▸ To do
Pick up the Specialized Ambush 2 helmet review below at the point where it ends and keep writing it.

Review: Specialized Ambush 2 Helmet - PinkBike
Specialized's Ambush helmet has long been a favorite among mountain bikers – the previous version was light, well ventilated, and didn't look too outlandish. Version 2.0 aims to keep that trend going, although this is much more than a slight revision. The Ambush received a complete overhaul, and it's really only the name that's the same.
The overall look isn't that far off from the recently released Tactic helmet – the larger vents on the side of the Ambush are what visually set the two helmets apart. The Ambush's visor is fixed in place on each side and at the top of the helmet, and is designed to break away in the event of a crash. If it does break away, and assuming the rest of the helmet hasn't been damaged, it's easy to pop back into place.
Specialized Ambush 2 Details
• MIPS SL low-friction liner
• Dual density EPS foam
• ANGi crash sensor compatible
• Dedicated glasses slots
• Weight: 360 grams (size M, actual)
• Five star Virginia Tech rating, CPSC certified
Colors: black, white, red, deep marine, wild dove grey, white sage
• MSRP: $180 USD
The Ambush is equipped with MIPS SL, which uses a plastic slip plane on the back of each pad. Rubber bands attach the pads to the inner portion of the helmet with velcro. It's a less bulky, and quieter, solution than the less expensive version that uses a sheet of plastic with pads mounted on top of it. The concept remains the same, though – the plastic is designed to allow the helmet to move more freely during a crash, reducing the amount of rotational forces.
Dual density EPS foam is used to provide the bulk of the helmet's impact protection, and the entire outer portion is covered with a layer of plastic to help keep it from getting damaged by errant branches, or during transport. The Ambush received a 5 star rating from Virginia Tech, the highest rating possible. According to Virginia Tech, their tests are intended to “evaluate a helmet's ability to reduce linear acceleration and rotational velocity of the head resulting from a range of head impacts a cyclist might experience.”

▸ Data provided

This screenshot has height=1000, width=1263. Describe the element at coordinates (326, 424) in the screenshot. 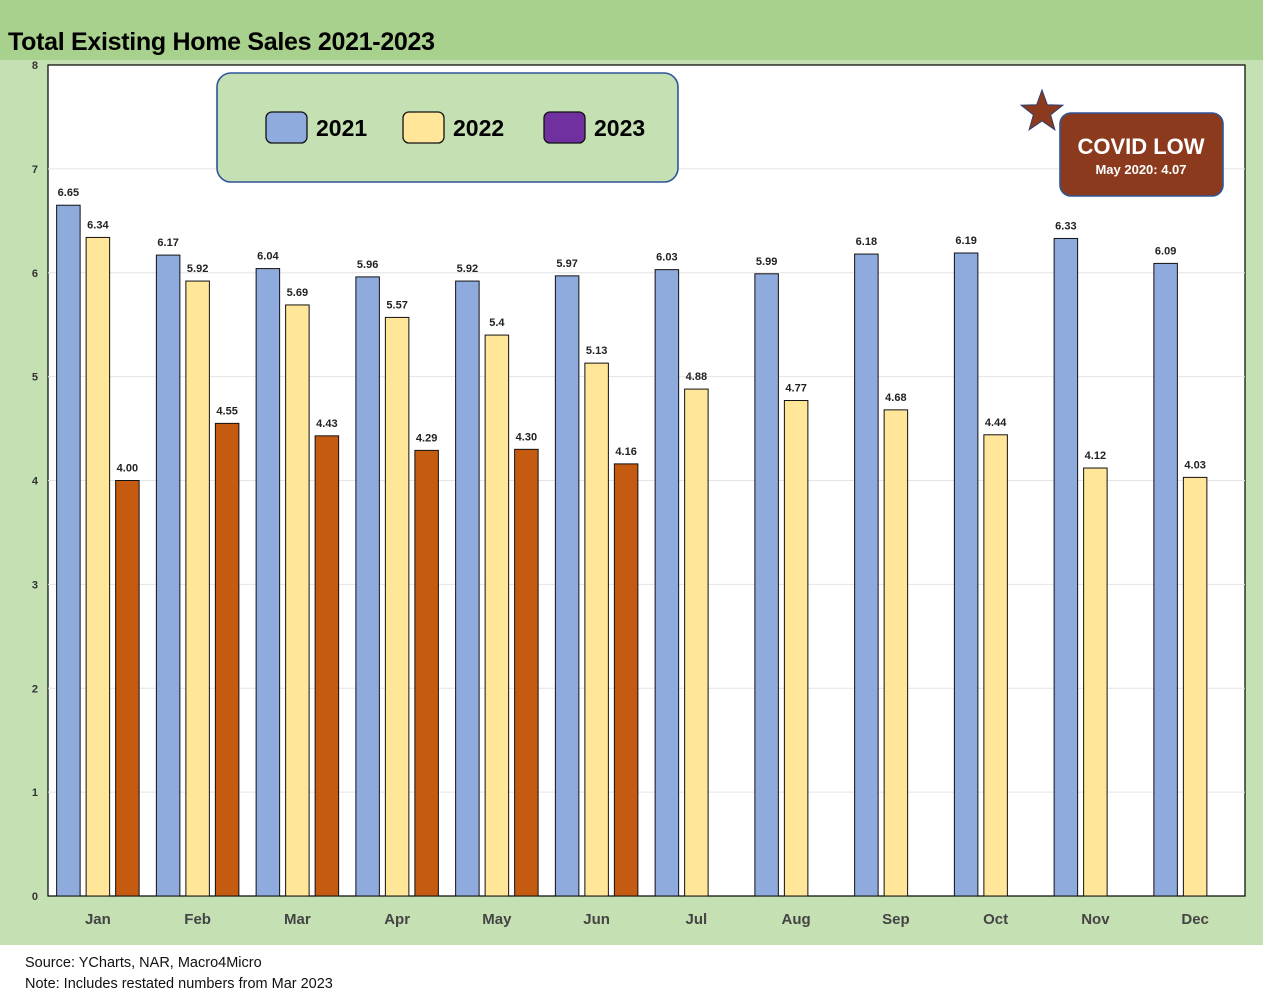

I see `data-label: 4.43` at that location.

▸ Task output
A ratcheting dial that's mounted into the back of the helmet is used to adjust the fit, and there's a 5-position 'Occipital Base Adjustment' that changes where the front of the helmet sits in order to ensure there's enough room for glasses and goggles. Speaking of glasses, the Ambush has one of the most secure sunglasses holding systems around. Flip the glasses upside down, stick the arms in to the outermost vents above the forehead and they'll stay put no matter how rough the trail. Little rubber flaps in each vent increase the security even further, and also keeps the arms from rattling around against the helmet.
The Ambush is available in available in sizes S, M, and L and retails for $180 USD. My size medium helmet weighed in at 360 grams.
FIT AND ADJUSTMENTS
The previous Ambush sits at the top of my all-time-favorite helmets list, which means the new version had a very high bar to clear. As far as the overall fit goes, it's comfortable, although not quite as invisible as the previous version – that one cradled the back of my head a little better, and it felt a little lighter, even thought this new version isn't that much heavier. If I was going to hand out a report card on comfort, the previous version would get a solid A, and this new one would get a B+. Of course, fit is a subjective thing, and there's a wide range of head shapes. For what it's worth, my head shape is more watermelon than beach ball, and measures 57 cm in diameter.
The adjustment dial at the back of the helmet is easy to use on the fly, and the base adjustment is a quick and easy way to get the helmet sitting in the right place.
Part of my testing took place in Tucson, Arizona, where temperatures hit the mid-80's (29 C). That's about the maximum temperature I can handle before I start to melt, and the Ambush performed well throughout it all. Airflow throught the large front vents was noticeable, and even at slower speeds I never felt like I was overheating, at least not due to the helmet. The brow pad isn't overly thick, but it did its job, and I didn't have any trouble with sweat dripping into my eyes or onto my glasses.
Does the Ambush's visor actually do anything, or is it there purely for fashion's sake? In the name of science, I aimed myself at the sun and removed the visor, and then put it back on again. It turns out, it does block at least some of the glare, although it could obviously block some more if it had downward adjustability. I can see this being a polarizing feature, but for me, I'm fine with where it is – on most helmets I'll raise the visor until it's out of my field of view and never touch it again.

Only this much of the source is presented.